Gli effetti di semplificazione determinati, in Germania, dalla soglia del 5% sono stati imponenti e solo la riunificazione (con la comparsa sulla scena politica di attori del tutto nuovi) ha in qualche modo reso il quadro più complesso. Nonostante la sua natura proporzionale, insomma, il sistema elettorale tedesco non ha determinato un multipartitismo estremizzato, così come era nelle intenzioni del legislatore del 1949 (che si ispirava al già ricordato principio «Bonn non è Weimar»). La descrizione del sistema elettorale tedesco non sarebbe (relativamente) completa, però, se non si menzionasse una previsione che appare fondamentale per il suo buon funzionamento. L’articolo 10 del regolamento del Bundestag, infatti, stabilisce che i gruppi parlamentari sono formati da deputati appartenenti allo stesso partito, che siano in numero non minore al 5% del totale dei deputati, ed esclude la possibilità di costituire un gruppo misto. In questo modo la clausola di sbarramento non può essere aggirata e gli effetti di semplificazione che essa produce sono assicura- ti (prova ne è il fatto che, allo stato attuale, i gruppi parlamentari – Fraktionen – del Bundestag sono solo cinque, mentre solo due sono i parlamentari non iscritti ad alcun gruppo).
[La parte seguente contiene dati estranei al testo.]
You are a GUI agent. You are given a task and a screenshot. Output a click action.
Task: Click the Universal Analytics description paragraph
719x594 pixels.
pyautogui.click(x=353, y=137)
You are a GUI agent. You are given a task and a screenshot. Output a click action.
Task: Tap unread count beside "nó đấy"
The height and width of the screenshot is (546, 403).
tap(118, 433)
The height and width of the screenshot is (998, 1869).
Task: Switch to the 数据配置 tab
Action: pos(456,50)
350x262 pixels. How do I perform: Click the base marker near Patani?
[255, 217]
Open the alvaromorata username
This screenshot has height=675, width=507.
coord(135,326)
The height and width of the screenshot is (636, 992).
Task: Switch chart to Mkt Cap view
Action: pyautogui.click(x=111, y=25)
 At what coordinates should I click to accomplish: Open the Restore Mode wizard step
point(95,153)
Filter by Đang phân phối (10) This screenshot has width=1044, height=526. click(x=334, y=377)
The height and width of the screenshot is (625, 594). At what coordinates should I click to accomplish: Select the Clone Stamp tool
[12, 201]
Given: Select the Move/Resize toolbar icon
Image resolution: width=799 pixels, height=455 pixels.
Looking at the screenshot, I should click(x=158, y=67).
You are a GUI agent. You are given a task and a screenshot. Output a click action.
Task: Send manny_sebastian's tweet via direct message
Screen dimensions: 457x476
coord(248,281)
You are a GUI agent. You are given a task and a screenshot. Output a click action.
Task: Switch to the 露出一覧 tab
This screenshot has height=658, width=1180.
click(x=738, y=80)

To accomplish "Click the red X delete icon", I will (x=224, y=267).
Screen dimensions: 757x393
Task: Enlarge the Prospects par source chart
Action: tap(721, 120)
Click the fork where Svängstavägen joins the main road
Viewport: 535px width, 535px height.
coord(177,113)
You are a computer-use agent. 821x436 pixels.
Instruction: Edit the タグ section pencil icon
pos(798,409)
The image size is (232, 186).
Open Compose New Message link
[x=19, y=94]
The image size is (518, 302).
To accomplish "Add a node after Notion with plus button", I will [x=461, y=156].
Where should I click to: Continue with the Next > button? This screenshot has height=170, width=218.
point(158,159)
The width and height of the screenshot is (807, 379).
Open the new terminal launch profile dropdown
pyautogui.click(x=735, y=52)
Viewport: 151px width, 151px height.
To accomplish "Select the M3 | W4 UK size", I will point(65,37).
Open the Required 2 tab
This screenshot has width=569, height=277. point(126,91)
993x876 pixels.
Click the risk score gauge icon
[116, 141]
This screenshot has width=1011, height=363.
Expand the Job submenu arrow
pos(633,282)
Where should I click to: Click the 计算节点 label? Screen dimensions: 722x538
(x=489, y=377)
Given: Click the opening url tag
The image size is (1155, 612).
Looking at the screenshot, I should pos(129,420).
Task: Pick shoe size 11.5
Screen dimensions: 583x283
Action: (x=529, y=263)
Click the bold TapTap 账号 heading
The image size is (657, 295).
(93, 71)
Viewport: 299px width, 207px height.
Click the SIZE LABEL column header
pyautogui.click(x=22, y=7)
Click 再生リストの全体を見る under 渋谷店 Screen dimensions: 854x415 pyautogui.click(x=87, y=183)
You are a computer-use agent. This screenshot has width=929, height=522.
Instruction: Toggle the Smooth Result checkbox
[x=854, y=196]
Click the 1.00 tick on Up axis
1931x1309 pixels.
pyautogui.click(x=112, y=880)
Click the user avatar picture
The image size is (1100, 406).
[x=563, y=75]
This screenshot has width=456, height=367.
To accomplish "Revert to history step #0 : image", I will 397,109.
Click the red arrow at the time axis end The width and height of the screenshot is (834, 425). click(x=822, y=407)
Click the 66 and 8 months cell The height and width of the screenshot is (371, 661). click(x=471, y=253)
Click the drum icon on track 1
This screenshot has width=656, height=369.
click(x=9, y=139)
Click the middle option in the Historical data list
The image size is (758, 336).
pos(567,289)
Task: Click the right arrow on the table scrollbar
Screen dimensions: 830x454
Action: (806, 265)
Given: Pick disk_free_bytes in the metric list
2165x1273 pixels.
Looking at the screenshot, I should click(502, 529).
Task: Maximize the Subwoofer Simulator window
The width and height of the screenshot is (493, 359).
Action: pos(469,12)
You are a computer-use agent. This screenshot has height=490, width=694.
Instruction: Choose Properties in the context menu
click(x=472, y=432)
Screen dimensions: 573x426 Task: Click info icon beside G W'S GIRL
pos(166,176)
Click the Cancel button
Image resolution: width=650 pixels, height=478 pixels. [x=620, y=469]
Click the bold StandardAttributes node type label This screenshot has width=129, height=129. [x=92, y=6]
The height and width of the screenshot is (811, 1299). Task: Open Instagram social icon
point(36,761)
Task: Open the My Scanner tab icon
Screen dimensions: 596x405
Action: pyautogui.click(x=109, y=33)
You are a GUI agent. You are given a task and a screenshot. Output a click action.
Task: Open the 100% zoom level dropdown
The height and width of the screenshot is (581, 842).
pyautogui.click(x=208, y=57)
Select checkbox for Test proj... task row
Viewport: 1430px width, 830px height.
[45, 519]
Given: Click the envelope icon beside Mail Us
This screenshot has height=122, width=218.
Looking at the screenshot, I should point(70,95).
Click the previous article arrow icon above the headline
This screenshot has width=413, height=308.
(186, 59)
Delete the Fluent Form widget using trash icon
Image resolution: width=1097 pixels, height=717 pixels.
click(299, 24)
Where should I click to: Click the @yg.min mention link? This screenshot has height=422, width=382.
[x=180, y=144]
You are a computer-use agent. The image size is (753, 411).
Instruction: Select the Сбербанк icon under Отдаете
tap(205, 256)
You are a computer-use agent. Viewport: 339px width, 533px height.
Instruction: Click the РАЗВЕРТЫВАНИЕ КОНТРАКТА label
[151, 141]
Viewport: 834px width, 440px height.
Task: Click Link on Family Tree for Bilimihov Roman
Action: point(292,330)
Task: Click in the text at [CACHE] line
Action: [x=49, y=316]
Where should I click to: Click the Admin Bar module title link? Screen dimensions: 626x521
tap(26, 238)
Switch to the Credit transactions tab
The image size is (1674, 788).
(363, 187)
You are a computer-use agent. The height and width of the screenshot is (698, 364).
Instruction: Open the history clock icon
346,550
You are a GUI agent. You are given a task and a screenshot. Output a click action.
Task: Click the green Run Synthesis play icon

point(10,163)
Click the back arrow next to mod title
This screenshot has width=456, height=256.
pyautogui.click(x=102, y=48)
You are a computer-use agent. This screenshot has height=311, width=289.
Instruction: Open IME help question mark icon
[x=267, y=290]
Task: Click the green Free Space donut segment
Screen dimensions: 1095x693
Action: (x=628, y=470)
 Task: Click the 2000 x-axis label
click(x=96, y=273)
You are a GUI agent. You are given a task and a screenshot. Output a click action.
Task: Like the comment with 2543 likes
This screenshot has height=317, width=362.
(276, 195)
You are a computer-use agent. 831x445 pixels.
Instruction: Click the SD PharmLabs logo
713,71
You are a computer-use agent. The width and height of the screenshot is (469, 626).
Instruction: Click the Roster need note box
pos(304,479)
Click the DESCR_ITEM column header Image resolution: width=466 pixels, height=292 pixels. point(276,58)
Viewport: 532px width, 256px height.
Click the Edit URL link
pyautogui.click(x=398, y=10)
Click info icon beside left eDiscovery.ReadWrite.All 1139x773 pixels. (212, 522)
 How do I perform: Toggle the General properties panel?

Quel che il sistema elettorale qui rapidamente descritto ha saputo dare in Germania non è detto che sia capace di darlo fuori dai confini tedeschi. Prima di scartare una discussione su questo modello, però, varrebbe la pena di riflettere su alcuni punti. Innanzitutto la proporzionale personalizzata consente di riflettere le correnti di opinione presenti nel paese, ma salvaguarda la possibilità che i candidati siano scelti anche sulla base delle loro qualità personali. Inoltre, la clausola di sbarramento riduce il formato del sistema partitico, escludendo i partiti-scheggia (Splitterparteien). Infine, i mandati in sovrarappresentazione sono un incentivo a presentare candidature serie e spingono gli elettori a “votare in modo utile” nei collegi, rafforzando i partiti più forti. Contro il sistema tedesco si obietta che la sua capacità di strutturare il sistema dei partiti è limitata e che la riduzione del numero dei partiti non è garanzia della formazione di maggioranze chiare e stabili. L’obiezione ha un suo fondamento, anche se la semplificazione determinata dalla clausola di sbarramento potrebbe determinare effetti complessivi (di ridefinizione degli equilibri politici) che allo stato non sono prevedibili. L’obiezione, però, prova troppo, perché nessun sistema elettorale – nemmeno il più fortemente maggioritario – è in grado di garantire governi certi e stabili (tutto dipende dai rapporti tra i partiti e dalla situazione interna dei partiti). Quel che più conta, poi, è che l’esperienza italiana dal 1993 a oggi mostra, paradossalmente, la debolezza delle soluzioni forti, quando sono imposte ad un corpo politico e sociale recalcitrante. A parte ogni considerazione sul rendimento democratico delle soluzioni alternative (prima fra tutte quella che sortirebbe dal referendum Guzzetta-Segni), l’ipotesi tedesca, almeno, non soffre del vizio tipico delle cure da cavallo. Che la si debba importare o meno, ovvero che la si debba importare così com’è o che la si debba invece correggere, ovviamente, è questione più complessa. Che la si debba scartare a priori per una sua pretesa debolezza, però, è a dir poco opinabile. E chi dice il contrario sembra dimenticare, stranamente, sia i dati della storia, sia le più solide acquisizioni della teoria dei sistemi elettorali.